§ **EXERCISE INSTRUCTIONS**
Gather and copy every line of the material that contains the string "pixels". Treat uppercase and lowercase as different.

§ **Word and element location records**
╔══
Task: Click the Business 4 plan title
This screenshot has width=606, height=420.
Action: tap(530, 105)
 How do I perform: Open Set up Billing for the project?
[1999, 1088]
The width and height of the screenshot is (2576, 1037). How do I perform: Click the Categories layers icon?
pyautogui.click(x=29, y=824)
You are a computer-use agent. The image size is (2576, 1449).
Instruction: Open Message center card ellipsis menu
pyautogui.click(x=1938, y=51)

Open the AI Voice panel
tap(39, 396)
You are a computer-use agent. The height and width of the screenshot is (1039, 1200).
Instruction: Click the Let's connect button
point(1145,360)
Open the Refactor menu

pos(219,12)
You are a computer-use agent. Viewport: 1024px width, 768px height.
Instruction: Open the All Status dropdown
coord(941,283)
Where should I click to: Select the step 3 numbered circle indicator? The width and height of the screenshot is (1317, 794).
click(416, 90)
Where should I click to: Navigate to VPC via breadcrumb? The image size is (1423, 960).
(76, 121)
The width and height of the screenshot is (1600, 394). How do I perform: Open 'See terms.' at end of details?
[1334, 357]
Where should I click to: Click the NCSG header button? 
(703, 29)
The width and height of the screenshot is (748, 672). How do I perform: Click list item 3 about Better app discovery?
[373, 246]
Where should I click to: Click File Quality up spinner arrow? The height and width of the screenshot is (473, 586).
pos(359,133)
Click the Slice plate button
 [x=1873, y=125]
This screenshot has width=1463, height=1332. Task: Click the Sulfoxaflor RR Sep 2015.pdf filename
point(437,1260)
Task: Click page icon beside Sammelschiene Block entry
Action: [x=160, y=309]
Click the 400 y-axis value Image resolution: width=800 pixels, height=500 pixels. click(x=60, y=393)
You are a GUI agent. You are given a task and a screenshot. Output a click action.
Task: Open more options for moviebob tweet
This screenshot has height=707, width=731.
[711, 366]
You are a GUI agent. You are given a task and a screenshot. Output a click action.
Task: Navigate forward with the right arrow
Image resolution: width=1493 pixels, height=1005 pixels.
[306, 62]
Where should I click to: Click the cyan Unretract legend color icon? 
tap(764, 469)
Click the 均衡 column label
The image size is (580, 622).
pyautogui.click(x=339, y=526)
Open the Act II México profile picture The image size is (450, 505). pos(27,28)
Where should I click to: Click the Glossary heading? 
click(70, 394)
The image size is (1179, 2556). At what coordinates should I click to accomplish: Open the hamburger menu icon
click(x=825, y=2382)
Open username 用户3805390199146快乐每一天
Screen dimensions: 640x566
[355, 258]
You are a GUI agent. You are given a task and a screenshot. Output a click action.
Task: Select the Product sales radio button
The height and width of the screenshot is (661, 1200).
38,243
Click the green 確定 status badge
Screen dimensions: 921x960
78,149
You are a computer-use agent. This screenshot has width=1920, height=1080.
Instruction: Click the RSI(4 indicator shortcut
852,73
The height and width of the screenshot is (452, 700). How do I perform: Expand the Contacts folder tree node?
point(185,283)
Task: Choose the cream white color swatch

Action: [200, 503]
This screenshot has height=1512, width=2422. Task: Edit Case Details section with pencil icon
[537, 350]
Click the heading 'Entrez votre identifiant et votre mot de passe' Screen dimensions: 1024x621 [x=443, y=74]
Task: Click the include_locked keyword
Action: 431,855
╚══
§ **EXERCISE RESPONSE**
Click the 400 y-axis value Image resolution: width=800 pixels, height=500 pixels. click(x=60, y=393)
Image resolution: width=1493 pixels, height=1005 pixels.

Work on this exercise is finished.